Conference told smaller maternity units ‘safe’

Variations in infant death rates within acceptable limits, says NPEC

 

The rate of baby deaths in smaller maternity units in the State is in line with national averages and compares well internationally, according to the head of the agency charged with compiling figures.

Neo-natal death rates in smaller units “move up and down” from year to year but are always within accepted limits, Prof Richard Greene, director of the National Perinatal Epidemiology Centre.

Last week’s critical report on Portlaoise hospital and the death this week of an infant in the maternity unit of Cavan General Hospital have provoked concern about safety standards in smaller units.

Prof Greene, speaking at a conference on obstetrics insisted “in terms of outcomes, Irish maternity services are safe. However, maintaining safety requires expenditure on services.”

Thirty-nine maternal deaths were reported in a three-year period between 2010 and 2012, the conference heard. Of the 39 maternal mortalities, 10 had direct obstetric causes while 21 were indirect deaths, ie, as a result of other conditions, often pre-existing, such as heart disease.

Maternal mortality is defined as the death of a woman while pregnancy or within 42 days after it ends, from any cause related to or aggravated by pregnancy.

The rate of maternal mortality has increased from 9.6 per 100,000 live births in the years 2009-2011 to 10.5 for the years 2010-2012, but this rise is not considered statistically significant.

The Irish rate is similar to that of the UK, where it is 10.1, where deaths from direct obstetric causes have halved in the past decade.

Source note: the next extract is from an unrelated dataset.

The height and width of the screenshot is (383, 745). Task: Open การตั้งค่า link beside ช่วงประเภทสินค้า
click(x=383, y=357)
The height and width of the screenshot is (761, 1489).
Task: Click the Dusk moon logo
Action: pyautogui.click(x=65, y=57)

With almost one-quarter of deaths involving women who had sepsis, the centre is recommending a more active identification of the source of identification that leads to this condition.

Almost half of the indirect maternal deaths were due to influenza, NPEC’s Edel Manning said. Influenza was not considered when the majority of women presented with respiratory illnesses, even though the period included the height of the H1Ni flu epidemic.

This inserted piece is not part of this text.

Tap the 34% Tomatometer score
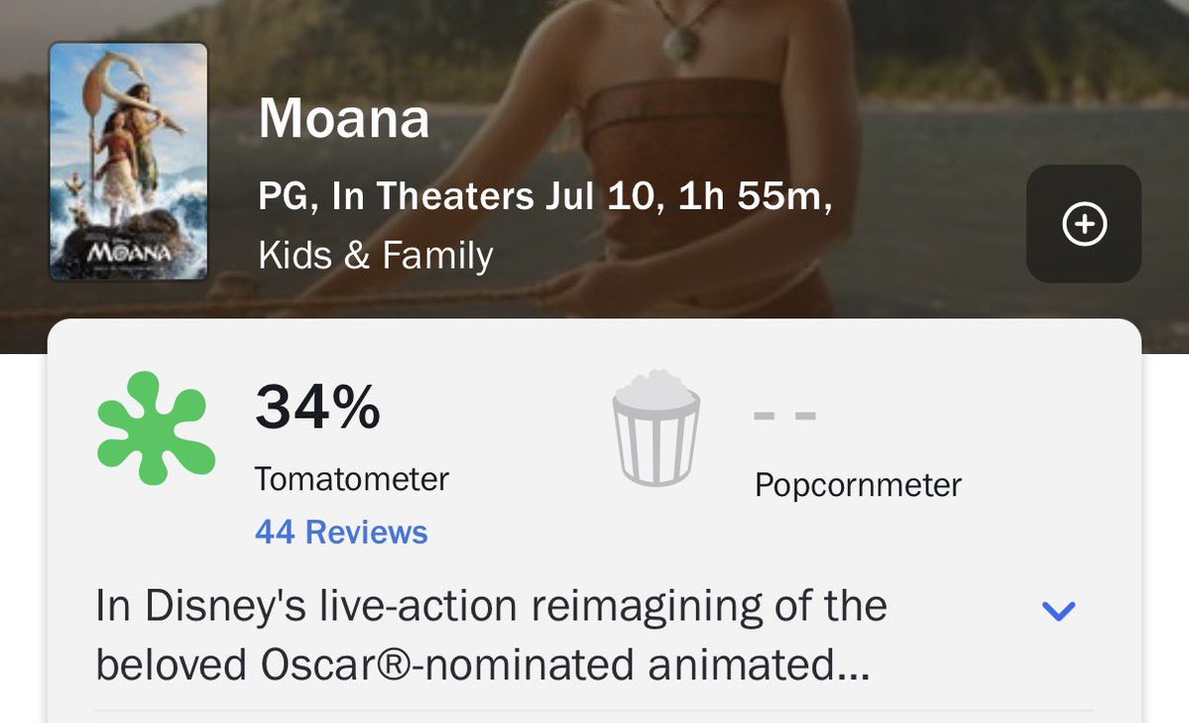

Where obstetric haemorrhage was involved, it was found that often cases of antenatal anaemia were not diagnosed, and the amount of blood loss was sometimes underestimated.

Ms Manning said there was a need for training of staff in the management and resuscitation of collapsed pregnant women. There was evidence of poor interdisciplinary communication which needed to be tackled. The fact that two-thirds of women who died had a pre-existing medical or psychiatric condition pointed to the need for more pre-pregnancy counselling.

Dr Paul Corcoran said there were about 300 stillbirths and 150 early neonatal deaths a year, out of over 71,000 births. Older mothers, ethnic minorities and women having multiple births were over-represented in the figures for neonatal deaths.

Dr Corcoran said data on women giving birth in Ireland was lacking and more consistent information was needed to analyse the risk involved for different groups.

One problem was a “diminishing” rate of autopsy following early neonatal death, where some geographical bias was involved. While the rate of autopsy was higher than average in larger maternity hospitals, it ranged as low as 10 per cent in smaller units. About one in five women whose baby had died were not offered an autopsy, it was found.

Dr Corcoran said the number of baby deaths could be reduced by addressing factors restricting the growth of the foetus.